Oh yeah, it was Curt Swan!
Curt Swan was THE Superman artist for me, the way I thought Walt Disney drew all those movie cartoons. Sorry, Joe Shuster. I know you were the original, so it should have been you, but you were long gone by the time I started reading. And when I started reading, as far as I was concerned, you couldn't have a Superman unless he was drawn by Swan. Later I got into Superman reprint books and discovered Wayne Boring, Al Plastino and Neal Adams, and while I liked and still do like their versions of Superman-- there's something really appealing about the beefy, barrel-torsoed Boring Supes-- practically every new Superman or Action Comics I bought had the familiar-looking Swan Superman. So Swan Superman simply WAS Superman for me.
Swan had a way of drawing facial expressions that impressed younger me. Like Superman eating the defunct kryptonite, or posing as Clark Kent doing his day job and making one of Steve Lombard's pranks backfire, startling and humiliating the would-be bully into making a really amusing facial expression, which Swan and whatever inker was handling the book that month rendered in characteristically clean, readable linework.
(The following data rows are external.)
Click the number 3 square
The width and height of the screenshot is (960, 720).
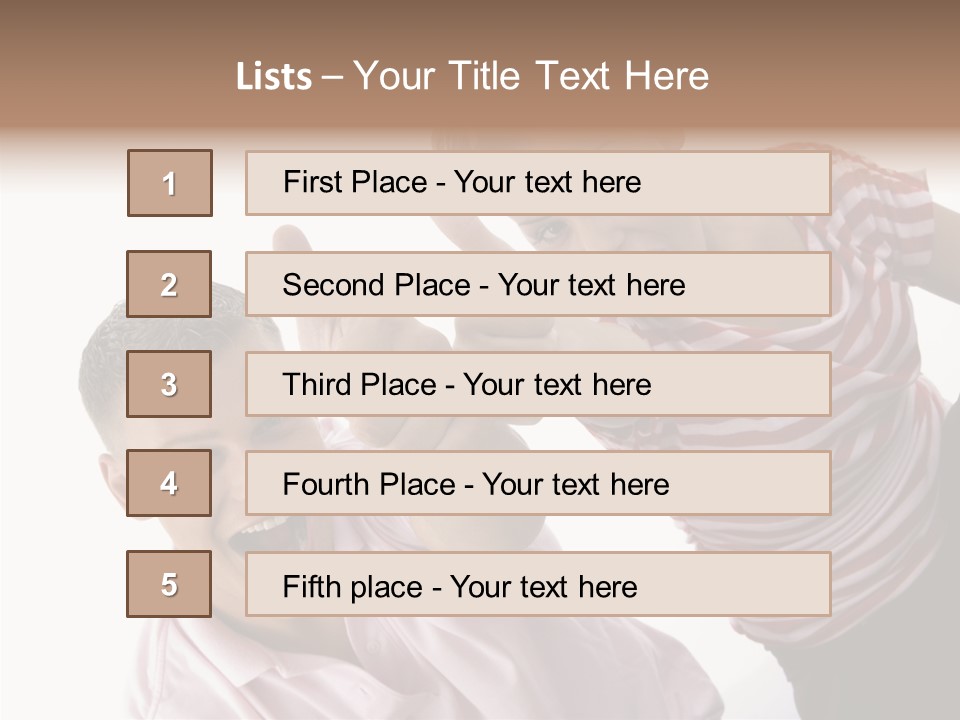click(x=169, y=384)
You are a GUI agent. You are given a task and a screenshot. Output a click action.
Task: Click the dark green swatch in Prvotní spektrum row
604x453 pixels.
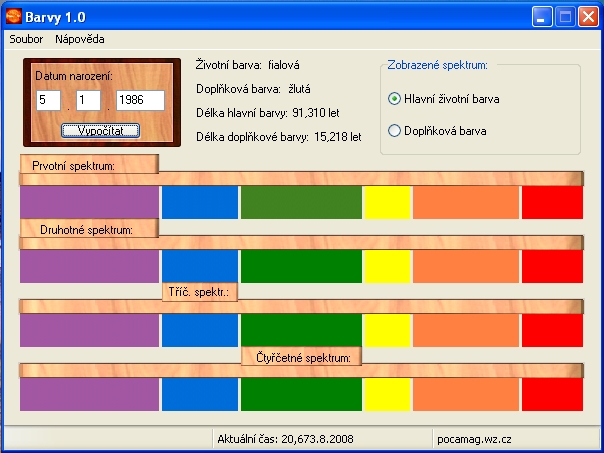[300, 202]
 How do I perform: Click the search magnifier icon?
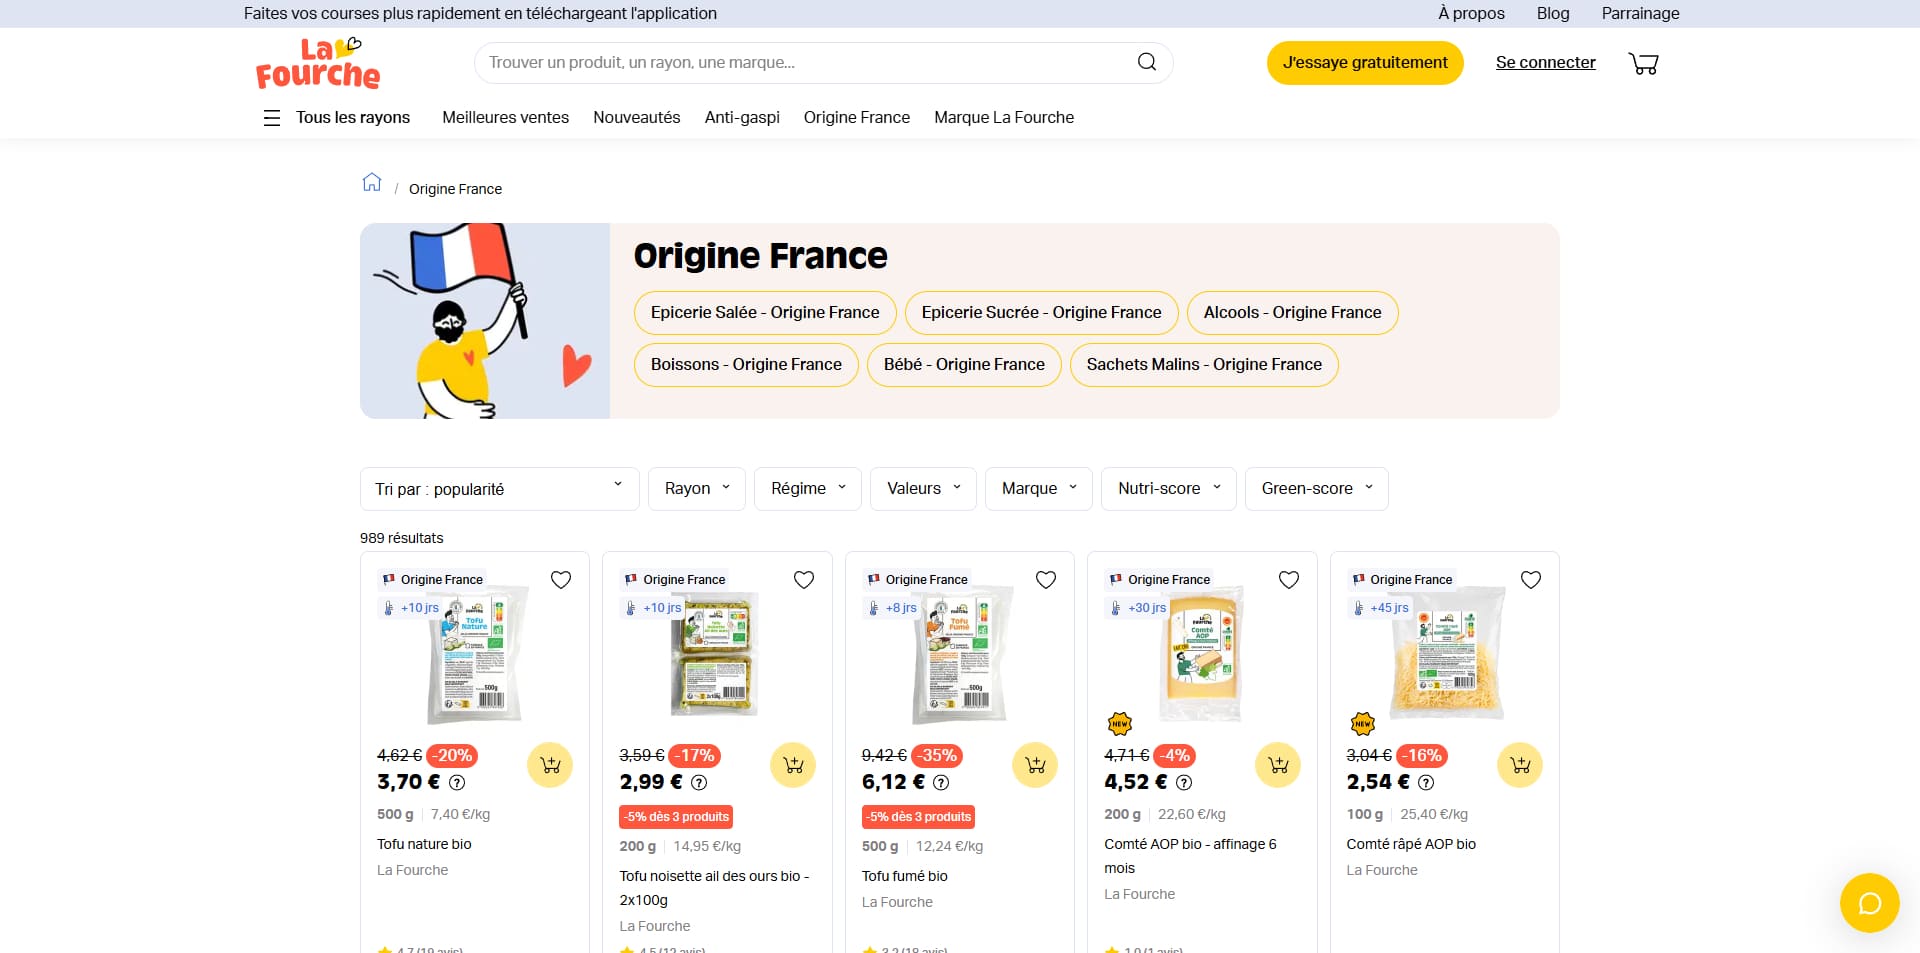coord(1147,62)
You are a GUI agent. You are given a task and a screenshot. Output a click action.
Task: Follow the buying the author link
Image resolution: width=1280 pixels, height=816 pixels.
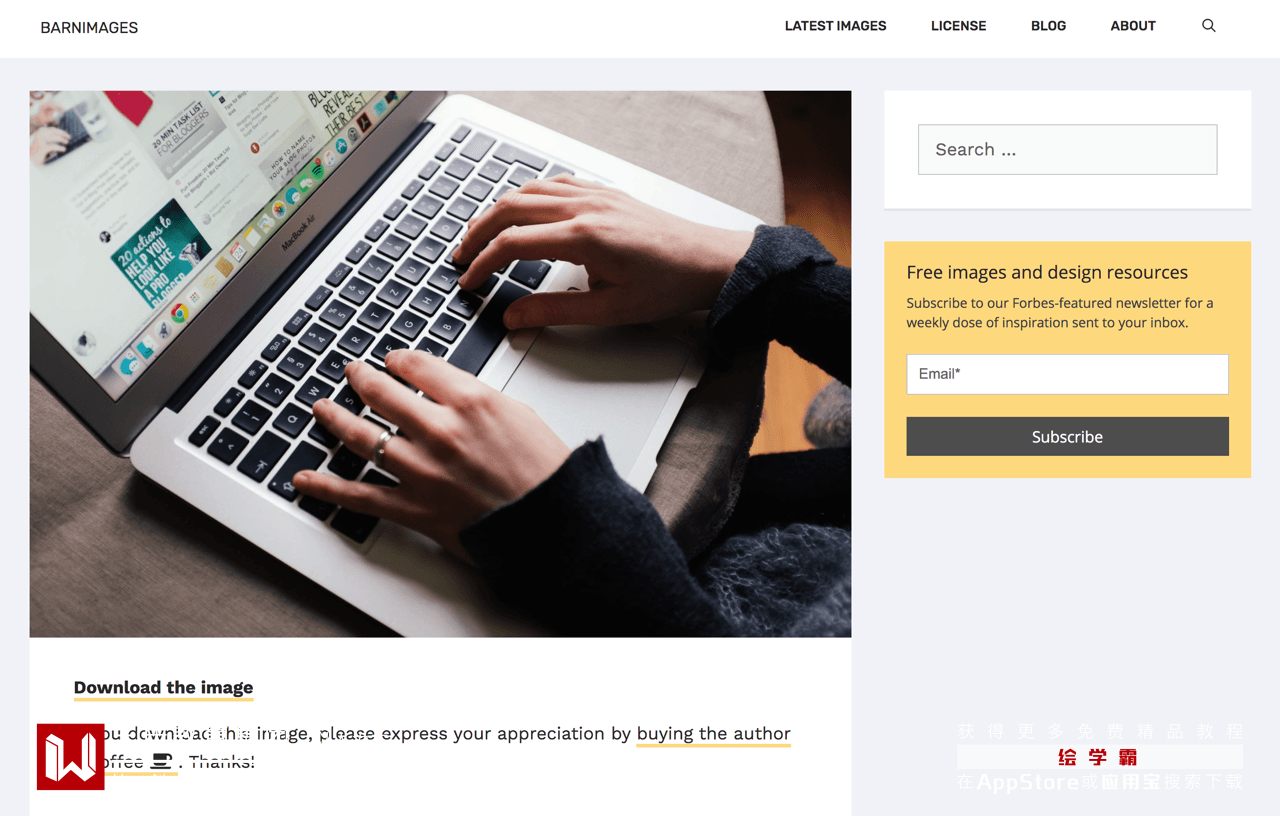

And I don't know if Swan took a lot of artistic shortcuts, because I don't know much-- if anything-- about his drawing methods. I have a feeling he didn't, because his characters inhabited a solid, believable world. Sure, it was generally neater and more squared-away than our own, but if Superman or Lois Lane happened to be tackling pollution as a social issue in that story, Swan would make that pollution look like the loveliest pollution you ever did see. Municipalities across the land would be proud to fester in Swan-rendered pollution. The Daily Planet offices, the Metropolis skyline, the studios of Galaxy Broadcasting, some alien spaceship-- whatever it was, Swan gave it all a solidity and reality. He simply drew the hell out of it, without a lot of fuss and muss and fidgety crap and visual noise. Swan didn't have to hide anything with flash because he could just flat-out draw, man, draw.
In the DC Comics interview, Swan says, "As the Superman character evolved, Mort [Weisenger] felt, at the time, that we should get a little more humanistic qualities into him. We wanted people to relate to him better." Swan was certainly successful at that. From those facial expressions, to the body language, to the backgrounds, to the stories themselves, he worked on a Superman who had a down-to-earth quality about him. Like a real dude, with real feelings, despite his godlike abilities. When pro writers (and fans) say things about Superman being unrelatable because he's all-powerful, or boring because he can't be challenged, I get the feeling they never read a Superman story drawn by Curt Swan.
Also, it's pretty cool to watch the Swan Superman evolve from the early 60s into the 70s. First he has that tall forehead, the slightly receding hairline of an older guy. Even Superboy looks like he needs a little Minoxodil, or soon will. By the time Clark Kent is anchoring the nightly news at Galaxy, his spit-curl has become a more full-bodied wave and his hair is creeping down over his ears. But what doesn't change in all that time is the basic appeal of Curt Swan's art. If you can look at it and not feel uplifted, then you are reading the wrong blog.
Well, you might be doing that anyway. Go read Diversions of the Groovy Kind, you nut!